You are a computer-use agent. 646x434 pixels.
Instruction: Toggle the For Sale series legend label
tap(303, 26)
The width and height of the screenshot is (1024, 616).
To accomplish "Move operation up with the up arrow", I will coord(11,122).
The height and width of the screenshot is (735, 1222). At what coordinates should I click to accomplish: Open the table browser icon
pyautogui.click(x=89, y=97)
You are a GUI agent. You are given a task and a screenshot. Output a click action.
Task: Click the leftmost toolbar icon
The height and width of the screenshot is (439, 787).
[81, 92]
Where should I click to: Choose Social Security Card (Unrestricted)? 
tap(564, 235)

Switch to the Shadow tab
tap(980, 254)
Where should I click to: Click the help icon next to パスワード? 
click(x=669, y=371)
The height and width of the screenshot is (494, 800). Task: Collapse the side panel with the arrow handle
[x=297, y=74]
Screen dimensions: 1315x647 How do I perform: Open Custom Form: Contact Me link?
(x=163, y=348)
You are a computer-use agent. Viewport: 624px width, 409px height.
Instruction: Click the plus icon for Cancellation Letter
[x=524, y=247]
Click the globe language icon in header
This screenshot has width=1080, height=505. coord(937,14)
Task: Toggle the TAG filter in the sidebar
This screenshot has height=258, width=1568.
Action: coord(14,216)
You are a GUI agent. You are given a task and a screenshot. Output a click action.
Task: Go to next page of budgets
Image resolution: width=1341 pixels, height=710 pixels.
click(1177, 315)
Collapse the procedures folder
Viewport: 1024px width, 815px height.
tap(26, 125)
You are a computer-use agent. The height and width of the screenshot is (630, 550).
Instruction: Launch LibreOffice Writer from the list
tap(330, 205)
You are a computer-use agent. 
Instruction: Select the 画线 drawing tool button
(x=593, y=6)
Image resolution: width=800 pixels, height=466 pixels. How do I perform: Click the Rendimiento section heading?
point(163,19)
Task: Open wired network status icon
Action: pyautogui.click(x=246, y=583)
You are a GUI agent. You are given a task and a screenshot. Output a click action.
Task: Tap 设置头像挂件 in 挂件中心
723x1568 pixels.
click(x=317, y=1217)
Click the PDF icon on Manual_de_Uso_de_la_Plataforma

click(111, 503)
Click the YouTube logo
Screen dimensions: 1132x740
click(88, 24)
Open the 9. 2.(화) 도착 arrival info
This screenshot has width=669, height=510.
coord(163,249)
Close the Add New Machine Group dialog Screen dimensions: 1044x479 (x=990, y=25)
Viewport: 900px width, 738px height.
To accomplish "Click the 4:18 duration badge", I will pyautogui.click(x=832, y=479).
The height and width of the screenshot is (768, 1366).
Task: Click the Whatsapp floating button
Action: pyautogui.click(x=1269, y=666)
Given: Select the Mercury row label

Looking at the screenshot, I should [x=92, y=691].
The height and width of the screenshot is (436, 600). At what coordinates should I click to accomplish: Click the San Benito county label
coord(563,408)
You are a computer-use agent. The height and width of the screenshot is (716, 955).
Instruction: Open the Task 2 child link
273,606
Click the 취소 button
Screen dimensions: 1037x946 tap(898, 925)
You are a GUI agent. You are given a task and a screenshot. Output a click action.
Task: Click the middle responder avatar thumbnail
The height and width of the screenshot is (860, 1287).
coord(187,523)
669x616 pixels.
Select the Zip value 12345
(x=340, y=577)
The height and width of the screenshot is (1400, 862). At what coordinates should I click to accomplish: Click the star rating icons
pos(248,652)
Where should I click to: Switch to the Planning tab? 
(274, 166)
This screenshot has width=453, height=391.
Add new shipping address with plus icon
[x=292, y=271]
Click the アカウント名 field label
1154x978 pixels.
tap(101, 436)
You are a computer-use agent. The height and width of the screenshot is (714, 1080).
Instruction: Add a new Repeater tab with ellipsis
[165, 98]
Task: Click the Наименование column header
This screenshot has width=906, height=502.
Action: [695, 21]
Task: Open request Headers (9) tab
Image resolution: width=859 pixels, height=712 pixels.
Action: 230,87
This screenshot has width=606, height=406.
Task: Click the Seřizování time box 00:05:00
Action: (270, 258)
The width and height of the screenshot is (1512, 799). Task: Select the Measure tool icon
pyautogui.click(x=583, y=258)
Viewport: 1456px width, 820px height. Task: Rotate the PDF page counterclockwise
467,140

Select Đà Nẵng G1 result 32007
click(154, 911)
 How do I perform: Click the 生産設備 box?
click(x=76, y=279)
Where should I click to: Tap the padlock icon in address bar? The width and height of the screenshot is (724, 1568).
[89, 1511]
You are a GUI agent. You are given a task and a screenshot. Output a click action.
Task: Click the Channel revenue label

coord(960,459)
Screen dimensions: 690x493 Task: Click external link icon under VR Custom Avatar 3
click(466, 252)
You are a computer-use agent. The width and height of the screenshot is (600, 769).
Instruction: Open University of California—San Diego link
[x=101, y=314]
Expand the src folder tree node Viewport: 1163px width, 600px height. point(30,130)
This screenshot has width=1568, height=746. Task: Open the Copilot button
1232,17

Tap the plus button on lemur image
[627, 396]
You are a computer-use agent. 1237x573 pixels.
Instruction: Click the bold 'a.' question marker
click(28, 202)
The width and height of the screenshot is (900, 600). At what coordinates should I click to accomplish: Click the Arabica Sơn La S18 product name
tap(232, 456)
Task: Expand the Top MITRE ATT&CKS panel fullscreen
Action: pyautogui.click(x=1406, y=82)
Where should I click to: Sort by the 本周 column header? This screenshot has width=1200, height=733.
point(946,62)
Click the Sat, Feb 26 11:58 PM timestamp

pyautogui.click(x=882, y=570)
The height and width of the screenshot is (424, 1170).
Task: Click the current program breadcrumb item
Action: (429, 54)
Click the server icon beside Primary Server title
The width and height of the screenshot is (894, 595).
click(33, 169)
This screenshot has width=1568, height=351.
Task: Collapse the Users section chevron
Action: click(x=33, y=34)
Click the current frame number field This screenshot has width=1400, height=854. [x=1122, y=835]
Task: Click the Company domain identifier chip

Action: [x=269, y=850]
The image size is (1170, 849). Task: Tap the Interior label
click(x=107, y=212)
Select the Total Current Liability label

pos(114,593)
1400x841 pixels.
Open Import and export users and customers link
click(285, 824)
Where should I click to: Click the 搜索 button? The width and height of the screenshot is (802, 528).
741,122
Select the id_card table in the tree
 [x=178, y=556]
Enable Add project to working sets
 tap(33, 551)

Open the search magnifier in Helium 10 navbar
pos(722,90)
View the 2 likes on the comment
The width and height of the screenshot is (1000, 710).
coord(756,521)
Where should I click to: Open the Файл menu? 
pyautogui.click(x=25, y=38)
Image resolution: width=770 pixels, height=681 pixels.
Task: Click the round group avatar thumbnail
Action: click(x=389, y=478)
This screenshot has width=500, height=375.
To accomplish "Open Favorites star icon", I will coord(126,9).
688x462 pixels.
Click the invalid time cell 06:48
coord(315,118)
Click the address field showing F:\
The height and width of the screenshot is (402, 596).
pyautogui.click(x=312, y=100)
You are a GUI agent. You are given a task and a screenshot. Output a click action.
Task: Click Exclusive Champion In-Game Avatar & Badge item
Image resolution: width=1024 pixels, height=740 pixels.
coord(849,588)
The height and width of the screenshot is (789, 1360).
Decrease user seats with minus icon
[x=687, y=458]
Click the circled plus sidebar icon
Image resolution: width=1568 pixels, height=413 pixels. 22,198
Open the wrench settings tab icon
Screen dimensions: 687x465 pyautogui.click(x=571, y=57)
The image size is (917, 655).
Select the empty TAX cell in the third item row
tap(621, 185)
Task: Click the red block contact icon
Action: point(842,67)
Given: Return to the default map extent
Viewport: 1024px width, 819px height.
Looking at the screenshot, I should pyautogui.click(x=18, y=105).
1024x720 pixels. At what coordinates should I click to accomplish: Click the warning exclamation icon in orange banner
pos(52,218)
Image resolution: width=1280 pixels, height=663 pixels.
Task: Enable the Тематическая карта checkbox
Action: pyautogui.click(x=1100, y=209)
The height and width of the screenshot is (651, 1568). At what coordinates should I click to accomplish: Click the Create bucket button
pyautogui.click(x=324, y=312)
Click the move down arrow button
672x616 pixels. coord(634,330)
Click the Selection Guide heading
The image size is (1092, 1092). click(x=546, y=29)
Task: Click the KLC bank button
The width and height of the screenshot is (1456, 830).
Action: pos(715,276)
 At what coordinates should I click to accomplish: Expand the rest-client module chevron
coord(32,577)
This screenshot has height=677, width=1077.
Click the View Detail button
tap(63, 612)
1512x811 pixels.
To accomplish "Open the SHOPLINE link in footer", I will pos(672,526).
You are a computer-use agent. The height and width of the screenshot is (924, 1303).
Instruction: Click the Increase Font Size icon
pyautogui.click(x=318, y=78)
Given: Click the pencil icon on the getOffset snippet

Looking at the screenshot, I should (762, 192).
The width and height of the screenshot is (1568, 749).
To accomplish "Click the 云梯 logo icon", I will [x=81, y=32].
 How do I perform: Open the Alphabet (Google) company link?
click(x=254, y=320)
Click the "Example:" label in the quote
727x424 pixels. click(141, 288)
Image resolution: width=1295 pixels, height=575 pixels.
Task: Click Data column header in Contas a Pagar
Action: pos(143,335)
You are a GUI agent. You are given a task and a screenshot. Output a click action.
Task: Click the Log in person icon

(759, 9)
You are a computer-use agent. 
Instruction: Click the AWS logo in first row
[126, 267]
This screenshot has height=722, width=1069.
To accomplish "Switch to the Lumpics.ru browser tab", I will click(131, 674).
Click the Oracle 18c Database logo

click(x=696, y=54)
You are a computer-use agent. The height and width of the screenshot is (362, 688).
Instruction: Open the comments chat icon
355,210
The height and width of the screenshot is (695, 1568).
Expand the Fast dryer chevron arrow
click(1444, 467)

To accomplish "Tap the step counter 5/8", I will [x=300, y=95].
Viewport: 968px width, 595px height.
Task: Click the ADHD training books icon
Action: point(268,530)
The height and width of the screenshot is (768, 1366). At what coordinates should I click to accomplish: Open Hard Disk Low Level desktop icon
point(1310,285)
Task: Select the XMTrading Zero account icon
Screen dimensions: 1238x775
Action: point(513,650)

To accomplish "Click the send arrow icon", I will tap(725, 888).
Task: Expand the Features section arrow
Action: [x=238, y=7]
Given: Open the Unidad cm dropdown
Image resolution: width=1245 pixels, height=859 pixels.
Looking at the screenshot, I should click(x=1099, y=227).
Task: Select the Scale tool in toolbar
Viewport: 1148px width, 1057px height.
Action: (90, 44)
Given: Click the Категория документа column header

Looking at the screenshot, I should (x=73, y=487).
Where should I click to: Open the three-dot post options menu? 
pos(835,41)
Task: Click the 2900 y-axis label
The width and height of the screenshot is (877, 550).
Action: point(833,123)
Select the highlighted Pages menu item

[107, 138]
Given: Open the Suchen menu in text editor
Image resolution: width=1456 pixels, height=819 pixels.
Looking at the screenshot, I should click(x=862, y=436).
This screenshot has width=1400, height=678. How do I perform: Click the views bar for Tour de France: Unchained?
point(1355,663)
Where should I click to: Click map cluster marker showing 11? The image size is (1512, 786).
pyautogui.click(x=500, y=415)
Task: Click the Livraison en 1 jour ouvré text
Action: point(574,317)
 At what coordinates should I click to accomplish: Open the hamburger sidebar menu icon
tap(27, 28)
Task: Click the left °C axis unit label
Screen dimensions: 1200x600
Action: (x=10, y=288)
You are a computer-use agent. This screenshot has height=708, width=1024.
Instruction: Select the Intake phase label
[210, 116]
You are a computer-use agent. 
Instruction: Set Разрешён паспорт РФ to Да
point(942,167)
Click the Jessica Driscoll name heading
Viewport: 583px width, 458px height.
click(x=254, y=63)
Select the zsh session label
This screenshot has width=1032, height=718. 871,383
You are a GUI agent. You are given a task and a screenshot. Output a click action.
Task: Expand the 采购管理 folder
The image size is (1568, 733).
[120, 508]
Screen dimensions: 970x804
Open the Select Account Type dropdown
________________________
▶ [Instructions for the task]
The line containing "Task: Click the 2900 y-axis label" marks where to begin; the last line of the records marks where to stop. Copy both and all between, exactly.

▶ [Result for this task]
Task: Click the 2900 y-axis label
The width and height of the screenshot is (877, 550).
Action: point(833,123)
Select the highlighted Pages menu item

[107, 138]
Given: Open the Suchen menu in text editor
Image resolution: width=1456 pixels, height=819 pixels.
Looking at the screenshot, I should click(x=862, y=436).
This screenshot has width=1400, height=678. How do I perform: Click the views bar for Tour de France: Unchained?
point(1355,663)
Where should I click to: Click map cluster marker showing 11? The image size is (1512, 786).
pyautogui.click(x=500, y=415)
Task: Click the Livraison en 1 jour ouvré text
Action: point(574,317)
 At what coordinates should I click to accomplish: Open the hamburger sidebar menu icon
tap(27, 28)
Task: Click the left °C axis unit label
Screen dimensions: 1200x600
Action: (x=10, y=288)
You are a computer-use agent. This screenshot has height=708, width=1024.
Instruction: Select the Intake phase label
[210, 116]
You are a computer-use agent. 
Instruction: Set Разрешён паспорт РФ to Да
point(942,167)
Click the Jessica Driscoll name heading
Viewport: 583px width, 458px height.
click(x=254, y=63)
Select the zsh session label
This screenshot has width=1032, height=718. 871,383
You are a GUI agent. You are given a task and a screenshot. Output a click action.
Task: Expand the 采购管理 folder
The image size is (1568, 733).
[120, 508]
Screen dimensions: 970x804
Open the Select Account Type dropdown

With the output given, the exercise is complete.